Principle:Ggml org Llama cpp Model Architecture Registry
| Knowledge Sources | |
|---|---|
| Domains | Model_Architecture |
| Last Updated | 2026-02-15 00:00 GMT |
Overview
The Model Architecture Registry is the principle of maintaining a catalog of supported model architectures and their structural parameters.
Description
This principle covers the system that maps model architecture identifiers (such as "llama", "falcon", "gemma", "qwen2") to their corresponding implementation details. The registry defines each architecture's layer structure, attention mechanism type, normalization approach, and other hyperparameters. It serves as the central lookup point when loading a GGUF model to determine how its tensors should be interpreted and how its computation graph should be constructed.
Usage
Apply this principle when adding support for a new model architecture, or when the model loading pipeline needs to determine the correct graph construction logic based on the architecture identifier stored in a GGUF file.
Theoretical Basis
The architecture registry follows a pattern of mapping string identifiers to structured descriptions.

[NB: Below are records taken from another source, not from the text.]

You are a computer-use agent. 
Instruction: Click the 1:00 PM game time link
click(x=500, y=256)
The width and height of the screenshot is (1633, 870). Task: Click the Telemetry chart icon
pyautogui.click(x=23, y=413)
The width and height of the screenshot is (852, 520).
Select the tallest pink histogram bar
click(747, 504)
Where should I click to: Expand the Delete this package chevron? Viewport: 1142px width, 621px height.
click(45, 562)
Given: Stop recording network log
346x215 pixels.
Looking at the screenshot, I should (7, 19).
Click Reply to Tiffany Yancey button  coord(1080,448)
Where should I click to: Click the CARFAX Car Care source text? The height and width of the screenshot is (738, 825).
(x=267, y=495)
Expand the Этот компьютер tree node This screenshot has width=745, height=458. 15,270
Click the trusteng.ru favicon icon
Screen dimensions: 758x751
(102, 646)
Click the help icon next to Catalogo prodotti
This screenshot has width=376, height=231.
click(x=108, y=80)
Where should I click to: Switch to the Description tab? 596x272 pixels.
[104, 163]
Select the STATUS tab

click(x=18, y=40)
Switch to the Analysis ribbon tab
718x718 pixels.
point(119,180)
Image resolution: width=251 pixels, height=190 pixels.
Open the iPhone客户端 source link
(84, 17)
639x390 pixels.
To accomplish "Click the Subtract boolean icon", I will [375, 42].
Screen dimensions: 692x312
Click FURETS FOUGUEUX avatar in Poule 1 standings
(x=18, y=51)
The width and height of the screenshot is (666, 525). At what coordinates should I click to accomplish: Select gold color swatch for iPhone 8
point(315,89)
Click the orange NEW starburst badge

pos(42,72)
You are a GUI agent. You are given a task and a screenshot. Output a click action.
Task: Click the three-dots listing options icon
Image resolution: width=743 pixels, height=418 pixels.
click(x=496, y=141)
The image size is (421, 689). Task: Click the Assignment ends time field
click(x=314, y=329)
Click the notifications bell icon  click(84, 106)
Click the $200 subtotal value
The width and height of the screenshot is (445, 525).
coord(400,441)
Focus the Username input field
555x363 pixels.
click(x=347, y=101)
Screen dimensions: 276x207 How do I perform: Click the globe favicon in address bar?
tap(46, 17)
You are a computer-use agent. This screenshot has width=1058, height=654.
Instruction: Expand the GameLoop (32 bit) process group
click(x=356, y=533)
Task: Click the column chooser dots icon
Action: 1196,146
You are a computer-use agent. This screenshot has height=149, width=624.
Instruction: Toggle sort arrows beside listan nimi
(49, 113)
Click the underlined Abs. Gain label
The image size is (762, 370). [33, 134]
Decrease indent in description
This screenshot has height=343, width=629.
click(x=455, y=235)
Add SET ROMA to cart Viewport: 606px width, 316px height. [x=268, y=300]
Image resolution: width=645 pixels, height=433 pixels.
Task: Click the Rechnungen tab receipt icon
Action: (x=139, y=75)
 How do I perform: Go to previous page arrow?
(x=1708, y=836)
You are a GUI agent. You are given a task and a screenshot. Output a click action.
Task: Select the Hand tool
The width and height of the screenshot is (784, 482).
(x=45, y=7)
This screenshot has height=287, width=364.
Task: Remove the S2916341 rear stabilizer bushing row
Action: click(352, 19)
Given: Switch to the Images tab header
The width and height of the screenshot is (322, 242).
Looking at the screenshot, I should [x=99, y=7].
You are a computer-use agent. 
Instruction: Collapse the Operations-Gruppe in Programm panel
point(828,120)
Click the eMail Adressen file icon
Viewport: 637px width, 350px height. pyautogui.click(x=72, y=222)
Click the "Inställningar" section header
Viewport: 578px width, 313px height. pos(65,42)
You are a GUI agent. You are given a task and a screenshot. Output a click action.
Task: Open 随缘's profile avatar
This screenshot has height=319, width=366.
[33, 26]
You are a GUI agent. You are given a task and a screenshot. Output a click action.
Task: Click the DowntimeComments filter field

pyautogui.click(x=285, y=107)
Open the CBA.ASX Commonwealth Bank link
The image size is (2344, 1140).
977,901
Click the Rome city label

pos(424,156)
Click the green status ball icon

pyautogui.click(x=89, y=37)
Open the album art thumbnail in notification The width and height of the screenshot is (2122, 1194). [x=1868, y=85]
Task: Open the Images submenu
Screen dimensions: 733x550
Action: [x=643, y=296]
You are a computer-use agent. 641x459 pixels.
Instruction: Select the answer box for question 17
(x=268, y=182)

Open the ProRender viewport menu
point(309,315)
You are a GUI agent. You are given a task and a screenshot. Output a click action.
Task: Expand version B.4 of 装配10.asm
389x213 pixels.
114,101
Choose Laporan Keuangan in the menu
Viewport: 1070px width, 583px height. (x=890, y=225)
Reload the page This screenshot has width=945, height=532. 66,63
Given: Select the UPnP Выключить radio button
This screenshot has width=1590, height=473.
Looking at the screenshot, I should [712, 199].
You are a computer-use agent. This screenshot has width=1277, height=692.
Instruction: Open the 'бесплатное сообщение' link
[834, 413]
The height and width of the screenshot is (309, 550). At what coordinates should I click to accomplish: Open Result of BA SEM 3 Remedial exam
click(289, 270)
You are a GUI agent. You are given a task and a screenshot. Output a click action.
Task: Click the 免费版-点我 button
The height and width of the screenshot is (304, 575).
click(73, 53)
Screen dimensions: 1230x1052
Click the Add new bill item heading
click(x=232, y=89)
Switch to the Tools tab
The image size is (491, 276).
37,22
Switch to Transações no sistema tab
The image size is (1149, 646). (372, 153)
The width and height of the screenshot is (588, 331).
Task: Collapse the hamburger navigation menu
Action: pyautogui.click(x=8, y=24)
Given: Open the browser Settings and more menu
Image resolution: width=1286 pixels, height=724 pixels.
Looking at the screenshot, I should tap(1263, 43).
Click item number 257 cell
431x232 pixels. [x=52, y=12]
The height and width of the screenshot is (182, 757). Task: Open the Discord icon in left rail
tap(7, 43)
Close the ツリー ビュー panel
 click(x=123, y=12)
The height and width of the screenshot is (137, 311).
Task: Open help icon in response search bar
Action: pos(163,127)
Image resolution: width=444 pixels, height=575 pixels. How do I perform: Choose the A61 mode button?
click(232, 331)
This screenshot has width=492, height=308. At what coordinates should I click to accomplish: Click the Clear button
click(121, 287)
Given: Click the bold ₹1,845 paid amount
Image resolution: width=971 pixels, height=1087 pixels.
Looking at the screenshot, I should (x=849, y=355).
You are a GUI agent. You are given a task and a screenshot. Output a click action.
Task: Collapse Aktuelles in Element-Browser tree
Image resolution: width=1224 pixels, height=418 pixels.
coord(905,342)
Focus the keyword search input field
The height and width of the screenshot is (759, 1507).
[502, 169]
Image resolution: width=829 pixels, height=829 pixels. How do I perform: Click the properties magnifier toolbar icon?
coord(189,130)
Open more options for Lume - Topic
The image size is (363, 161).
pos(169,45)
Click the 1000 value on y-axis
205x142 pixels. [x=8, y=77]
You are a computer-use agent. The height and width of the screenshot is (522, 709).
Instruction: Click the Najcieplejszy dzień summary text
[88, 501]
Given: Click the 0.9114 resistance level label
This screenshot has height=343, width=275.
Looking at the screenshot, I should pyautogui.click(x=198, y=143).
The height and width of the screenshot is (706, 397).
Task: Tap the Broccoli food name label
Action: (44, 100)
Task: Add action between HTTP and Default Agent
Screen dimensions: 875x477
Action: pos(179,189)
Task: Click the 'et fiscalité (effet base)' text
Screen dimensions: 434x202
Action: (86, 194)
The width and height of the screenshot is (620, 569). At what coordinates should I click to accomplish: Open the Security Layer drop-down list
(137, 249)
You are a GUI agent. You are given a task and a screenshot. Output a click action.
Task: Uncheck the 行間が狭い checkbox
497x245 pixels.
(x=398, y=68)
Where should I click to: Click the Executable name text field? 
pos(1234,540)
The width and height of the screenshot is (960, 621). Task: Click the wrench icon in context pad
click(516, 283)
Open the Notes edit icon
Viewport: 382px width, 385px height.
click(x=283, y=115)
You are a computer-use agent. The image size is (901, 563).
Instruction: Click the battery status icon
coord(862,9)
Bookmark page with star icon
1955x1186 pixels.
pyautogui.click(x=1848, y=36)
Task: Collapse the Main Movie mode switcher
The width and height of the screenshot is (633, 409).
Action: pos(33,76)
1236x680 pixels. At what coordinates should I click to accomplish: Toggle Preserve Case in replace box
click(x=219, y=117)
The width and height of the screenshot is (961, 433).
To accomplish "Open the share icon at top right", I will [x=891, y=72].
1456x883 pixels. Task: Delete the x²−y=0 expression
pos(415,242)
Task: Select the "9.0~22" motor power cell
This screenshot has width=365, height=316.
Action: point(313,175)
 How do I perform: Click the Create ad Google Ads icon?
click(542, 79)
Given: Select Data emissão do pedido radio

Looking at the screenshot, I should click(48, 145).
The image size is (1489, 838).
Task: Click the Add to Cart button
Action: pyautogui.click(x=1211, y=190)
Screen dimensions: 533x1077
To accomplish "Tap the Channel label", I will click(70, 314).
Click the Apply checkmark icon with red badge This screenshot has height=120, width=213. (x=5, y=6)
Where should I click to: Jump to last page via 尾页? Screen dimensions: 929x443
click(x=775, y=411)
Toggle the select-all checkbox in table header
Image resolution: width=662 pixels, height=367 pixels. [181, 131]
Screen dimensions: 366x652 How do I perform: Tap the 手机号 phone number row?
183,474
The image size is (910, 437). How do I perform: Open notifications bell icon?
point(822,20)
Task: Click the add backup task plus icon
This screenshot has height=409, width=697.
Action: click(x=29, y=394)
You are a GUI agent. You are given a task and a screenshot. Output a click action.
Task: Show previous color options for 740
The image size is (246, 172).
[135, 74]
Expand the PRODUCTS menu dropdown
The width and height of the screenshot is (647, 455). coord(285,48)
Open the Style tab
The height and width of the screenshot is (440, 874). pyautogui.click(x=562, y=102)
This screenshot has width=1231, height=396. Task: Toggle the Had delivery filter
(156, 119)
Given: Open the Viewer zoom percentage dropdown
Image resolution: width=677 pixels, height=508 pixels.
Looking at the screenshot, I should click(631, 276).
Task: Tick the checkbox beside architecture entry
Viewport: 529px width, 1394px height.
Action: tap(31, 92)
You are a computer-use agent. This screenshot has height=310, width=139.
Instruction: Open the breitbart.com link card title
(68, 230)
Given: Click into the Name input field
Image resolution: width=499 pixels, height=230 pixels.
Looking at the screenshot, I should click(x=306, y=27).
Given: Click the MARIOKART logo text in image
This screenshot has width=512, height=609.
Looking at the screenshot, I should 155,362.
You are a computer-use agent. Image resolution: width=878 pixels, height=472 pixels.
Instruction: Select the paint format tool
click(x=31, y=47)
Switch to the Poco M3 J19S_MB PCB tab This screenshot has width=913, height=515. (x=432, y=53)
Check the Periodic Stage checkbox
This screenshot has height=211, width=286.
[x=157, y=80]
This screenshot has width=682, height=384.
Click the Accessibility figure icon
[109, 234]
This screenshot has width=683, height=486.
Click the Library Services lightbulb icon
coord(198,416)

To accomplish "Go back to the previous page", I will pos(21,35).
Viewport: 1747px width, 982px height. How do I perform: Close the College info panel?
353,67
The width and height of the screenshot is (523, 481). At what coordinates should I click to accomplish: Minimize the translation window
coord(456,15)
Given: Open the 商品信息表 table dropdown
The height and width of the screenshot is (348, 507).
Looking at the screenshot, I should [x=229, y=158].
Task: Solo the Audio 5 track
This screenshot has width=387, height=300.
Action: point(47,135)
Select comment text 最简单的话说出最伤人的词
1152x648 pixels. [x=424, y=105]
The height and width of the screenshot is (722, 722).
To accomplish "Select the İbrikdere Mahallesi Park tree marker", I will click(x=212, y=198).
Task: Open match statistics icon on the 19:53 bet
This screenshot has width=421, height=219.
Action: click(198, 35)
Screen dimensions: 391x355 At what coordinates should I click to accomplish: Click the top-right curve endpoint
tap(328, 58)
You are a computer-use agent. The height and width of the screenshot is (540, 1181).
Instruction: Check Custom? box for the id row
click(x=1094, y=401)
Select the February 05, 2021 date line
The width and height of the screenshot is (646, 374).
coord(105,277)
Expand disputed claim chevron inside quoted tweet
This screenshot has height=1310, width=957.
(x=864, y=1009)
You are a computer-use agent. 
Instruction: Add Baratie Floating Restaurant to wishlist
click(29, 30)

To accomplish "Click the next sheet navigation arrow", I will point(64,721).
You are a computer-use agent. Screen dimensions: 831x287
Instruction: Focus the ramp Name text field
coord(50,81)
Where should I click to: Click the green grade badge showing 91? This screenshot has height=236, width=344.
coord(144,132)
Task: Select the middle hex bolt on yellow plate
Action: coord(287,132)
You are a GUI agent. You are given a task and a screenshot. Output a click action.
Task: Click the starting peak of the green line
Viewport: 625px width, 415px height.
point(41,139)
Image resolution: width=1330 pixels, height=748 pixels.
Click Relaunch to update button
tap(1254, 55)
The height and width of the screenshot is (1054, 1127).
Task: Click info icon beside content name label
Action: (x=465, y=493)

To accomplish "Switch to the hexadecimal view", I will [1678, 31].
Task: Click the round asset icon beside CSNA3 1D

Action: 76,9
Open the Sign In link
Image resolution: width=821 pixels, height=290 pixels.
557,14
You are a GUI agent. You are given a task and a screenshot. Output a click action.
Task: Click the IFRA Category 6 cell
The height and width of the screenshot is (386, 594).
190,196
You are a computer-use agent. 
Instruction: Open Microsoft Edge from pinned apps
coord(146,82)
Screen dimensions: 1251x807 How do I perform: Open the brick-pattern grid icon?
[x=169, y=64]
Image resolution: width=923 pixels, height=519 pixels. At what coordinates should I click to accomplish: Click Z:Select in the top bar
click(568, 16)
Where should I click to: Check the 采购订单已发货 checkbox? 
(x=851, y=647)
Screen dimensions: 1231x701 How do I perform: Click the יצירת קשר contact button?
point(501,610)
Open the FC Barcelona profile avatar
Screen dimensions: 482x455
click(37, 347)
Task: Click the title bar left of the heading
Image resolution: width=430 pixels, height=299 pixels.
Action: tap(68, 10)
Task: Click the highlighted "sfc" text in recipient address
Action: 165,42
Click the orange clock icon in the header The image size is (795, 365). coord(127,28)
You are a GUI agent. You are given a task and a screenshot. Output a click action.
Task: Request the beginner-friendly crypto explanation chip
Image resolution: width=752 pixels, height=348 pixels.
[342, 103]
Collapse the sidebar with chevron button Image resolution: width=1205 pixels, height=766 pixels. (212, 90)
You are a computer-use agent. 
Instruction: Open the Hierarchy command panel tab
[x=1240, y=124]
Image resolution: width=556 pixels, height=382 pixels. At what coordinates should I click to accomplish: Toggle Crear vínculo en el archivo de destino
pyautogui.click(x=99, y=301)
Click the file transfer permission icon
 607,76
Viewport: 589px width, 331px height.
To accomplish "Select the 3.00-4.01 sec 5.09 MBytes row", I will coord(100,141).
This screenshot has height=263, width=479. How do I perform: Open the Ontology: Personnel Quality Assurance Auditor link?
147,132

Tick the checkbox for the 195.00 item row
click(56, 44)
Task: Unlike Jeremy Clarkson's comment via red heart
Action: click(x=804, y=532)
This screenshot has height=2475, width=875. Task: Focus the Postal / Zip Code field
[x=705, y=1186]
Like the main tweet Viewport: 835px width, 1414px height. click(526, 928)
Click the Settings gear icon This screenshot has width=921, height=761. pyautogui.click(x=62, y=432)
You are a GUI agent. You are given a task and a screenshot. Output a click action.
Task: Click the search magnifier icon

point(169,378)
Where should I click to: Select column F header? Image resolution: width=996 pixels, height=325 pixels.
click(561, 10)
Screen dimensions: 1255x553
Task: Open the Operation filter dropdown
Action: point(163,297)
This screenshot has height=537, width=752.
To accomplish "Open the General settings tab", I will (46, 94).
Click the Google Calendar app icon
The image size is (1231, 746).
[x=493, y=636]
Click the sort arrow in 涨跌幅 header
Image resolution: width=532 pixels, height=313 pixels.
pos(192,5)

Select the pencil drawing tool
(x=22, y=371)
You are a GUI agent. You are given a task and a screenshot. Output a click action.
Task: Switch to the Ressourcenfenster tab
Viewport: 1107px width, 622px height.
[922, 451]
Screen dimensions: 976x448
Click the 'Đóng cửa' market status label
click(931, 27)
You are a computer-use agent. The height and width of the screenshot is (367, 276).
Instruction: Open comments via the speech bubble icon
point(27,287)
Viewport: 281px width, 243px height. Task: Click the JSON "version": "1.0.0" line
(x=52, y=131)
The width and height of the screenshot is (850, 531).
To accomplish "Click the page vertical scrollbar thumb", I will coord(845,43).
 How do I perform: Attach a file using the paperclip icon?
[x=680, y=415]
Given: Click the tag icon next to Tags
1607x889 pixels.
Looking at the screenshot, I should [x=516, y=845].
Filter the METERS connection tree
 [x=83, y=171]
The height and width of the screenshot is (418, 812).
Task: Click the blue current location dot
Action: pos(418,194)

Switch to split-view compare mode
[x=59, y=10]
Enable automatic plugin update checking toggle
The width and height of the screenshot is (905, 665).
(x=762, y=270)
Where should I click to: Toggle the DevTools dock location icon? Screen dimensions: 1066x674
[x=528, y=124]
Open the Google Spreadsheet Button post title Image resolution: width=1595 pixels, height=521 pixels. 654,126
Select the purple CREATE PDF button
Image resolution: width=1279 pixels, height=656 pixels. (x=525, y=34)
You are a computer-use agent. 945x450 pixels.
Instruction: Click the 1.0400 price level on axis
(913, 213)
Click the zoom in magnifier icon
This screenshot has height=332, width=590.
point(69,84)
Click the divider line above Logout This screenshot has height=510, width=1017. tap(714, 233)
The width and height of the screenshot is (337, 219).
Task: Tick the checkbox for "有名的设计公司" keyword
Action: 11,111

Each architecture entry specifies the model's hyperparameters (hidden size, number of layers, number of attention heads, vocabulary size, etc.), the names and shapes of expected tensors, and the computation graph building logic. This registry-based approach decouples model loading from specific architecture knowledge, allowing new architectures to be added by registering a new entry rather than modifying the loading code itself.